[Problem details] Set the pictures aside and write down, exactly as they appear, the lines from the one containing "Given: Open the cloud status warning icon" through the end of the material.

[Exercise data]
---+---
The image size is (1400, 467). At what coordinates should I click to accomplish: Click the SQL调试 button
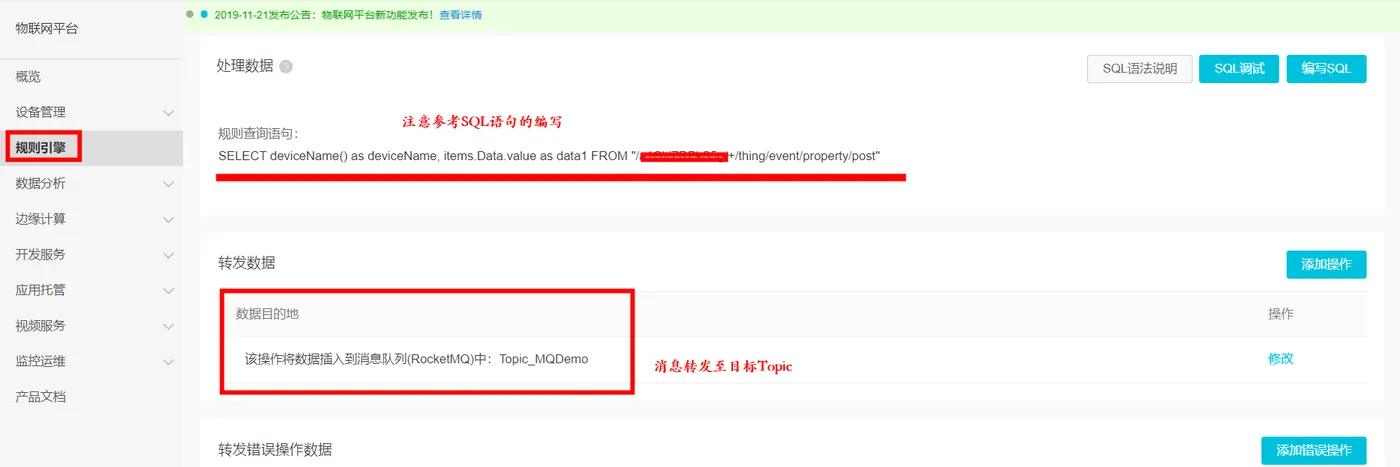point(1239,68)
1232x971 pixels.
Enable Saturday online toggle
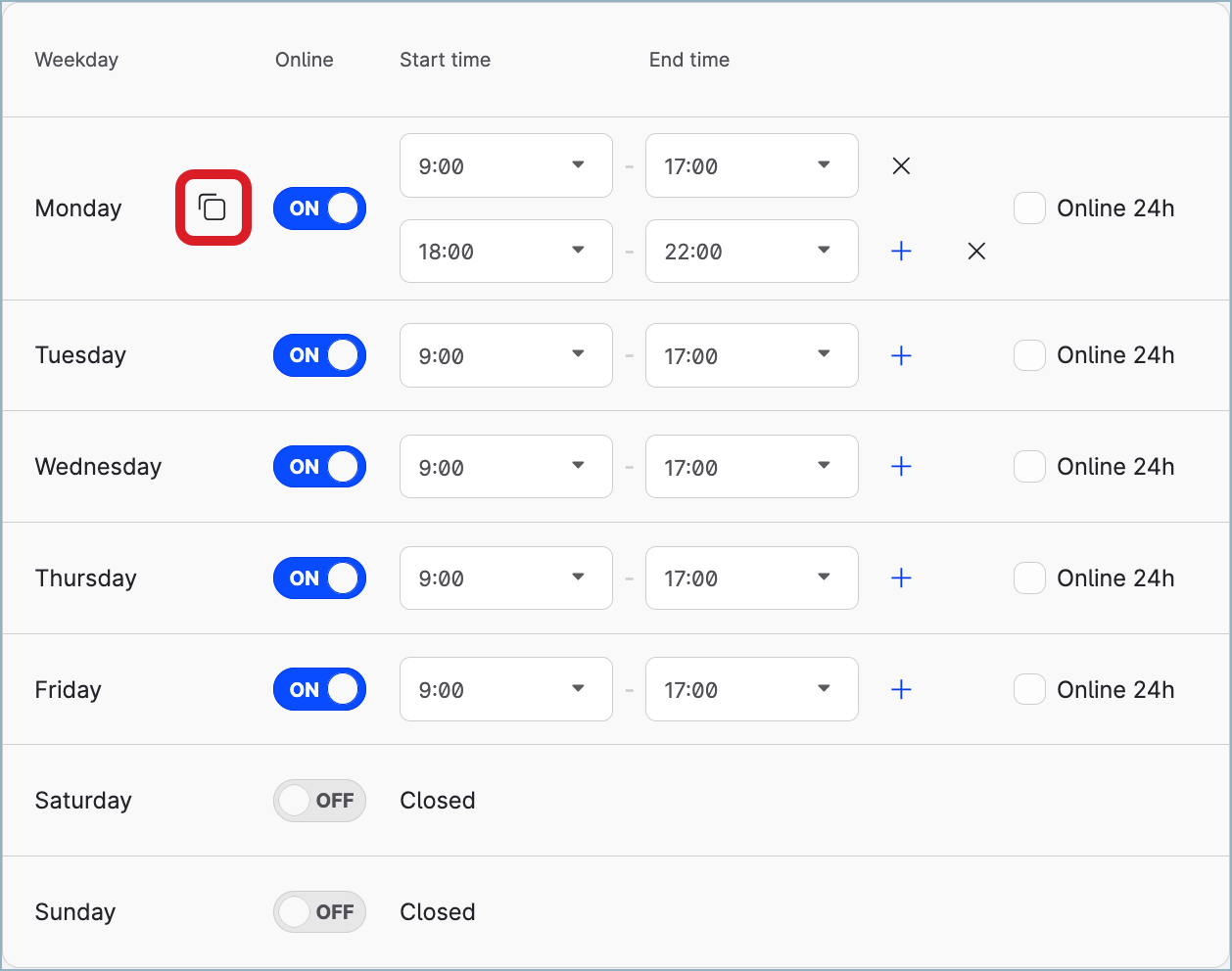coord(319,801)
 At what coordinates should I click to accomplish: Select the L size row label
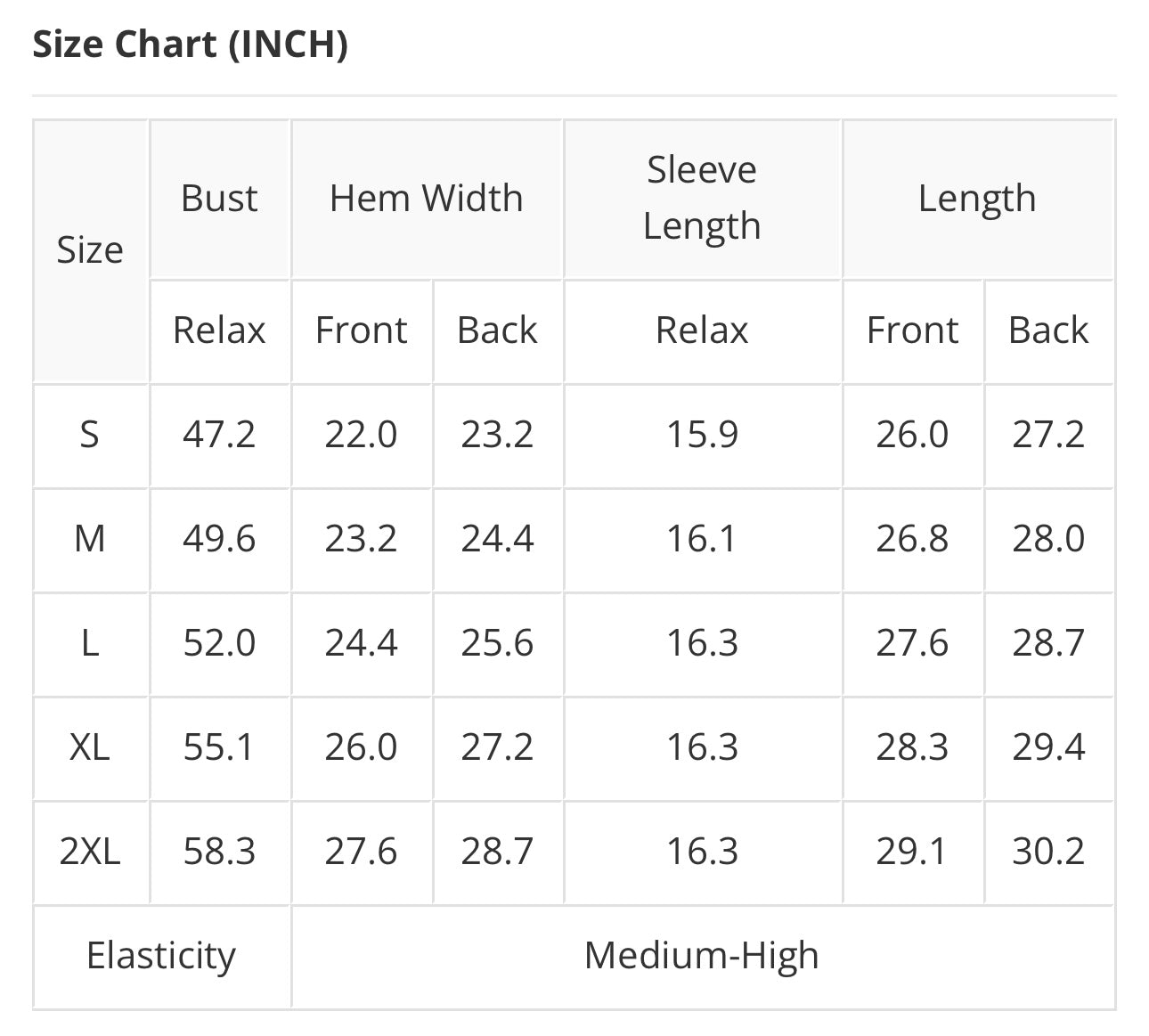pos(90,643)
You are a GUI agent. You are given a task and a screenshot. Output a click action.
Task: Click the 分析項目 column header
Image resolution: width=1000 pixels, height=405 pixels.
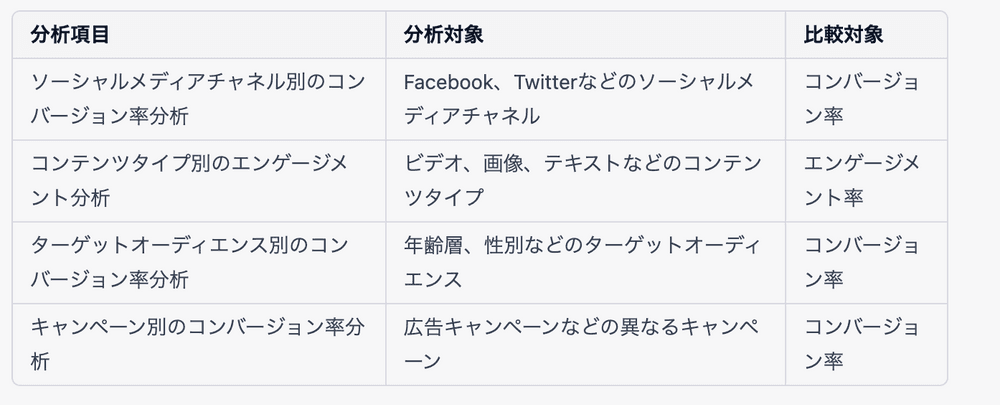(70, 35)
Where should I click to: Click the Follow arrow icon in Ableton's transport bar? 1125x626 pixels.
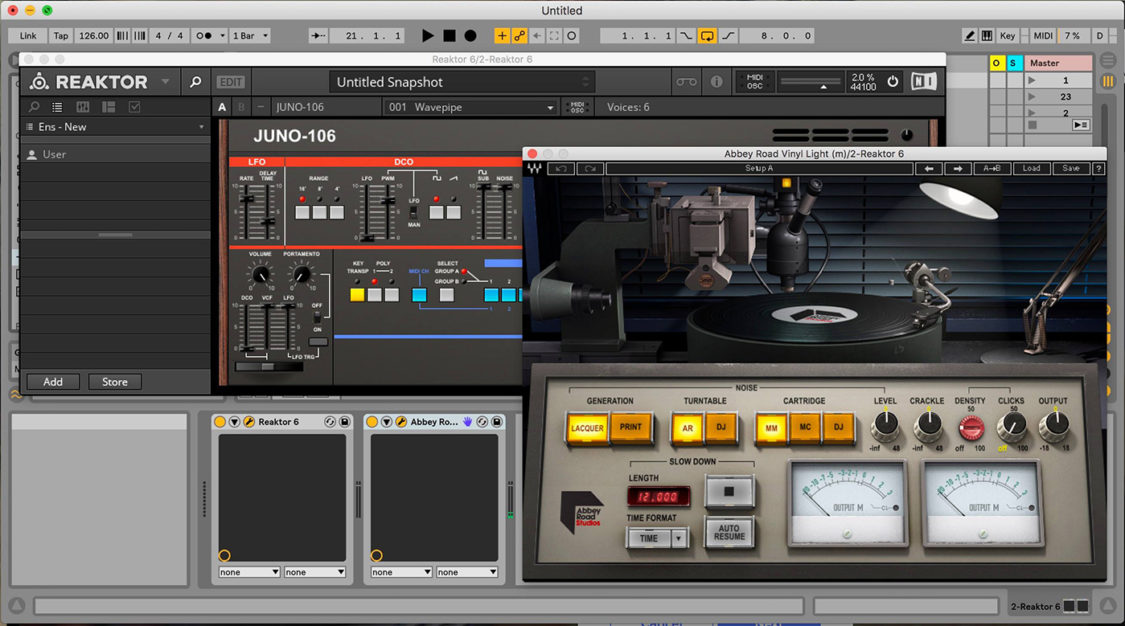tap(318, 35)

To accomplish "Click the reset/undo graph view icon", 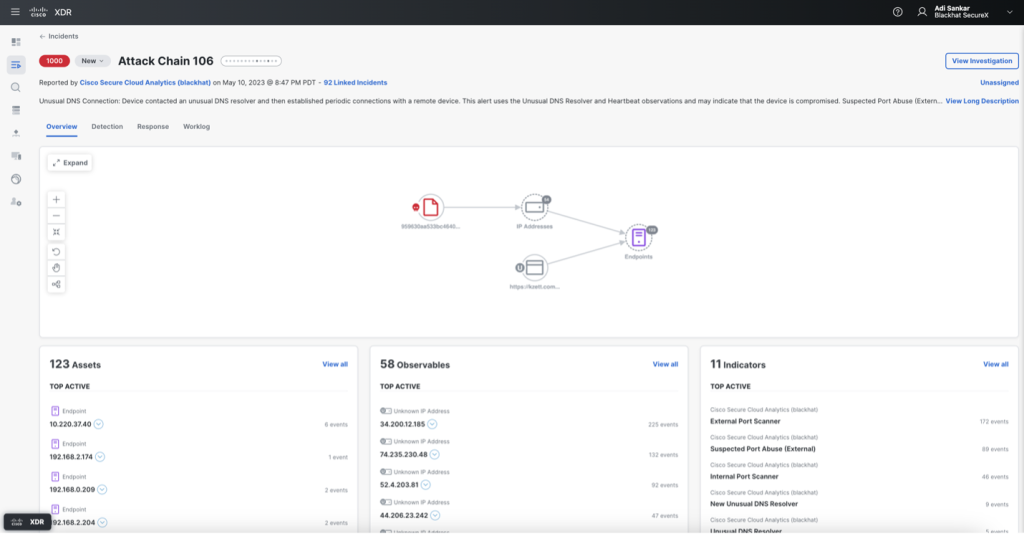I will [56, 251].
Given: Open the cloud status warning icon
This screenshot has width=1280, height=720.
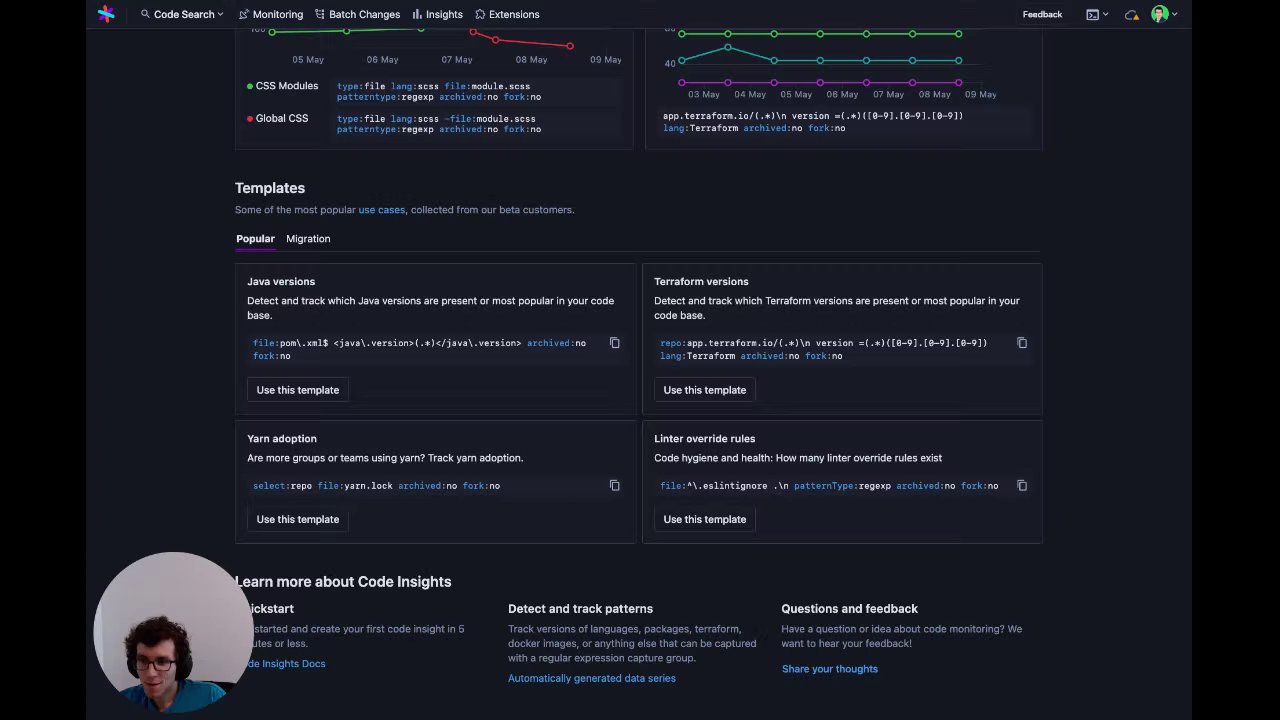Looking at the screenshot, I should [1132, 14].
---+---
[Written solution]
Given: Open the cloud status warning icon
This screenshot has width=1280, height=720.
Looking at the screenshot, I should [1132, 14].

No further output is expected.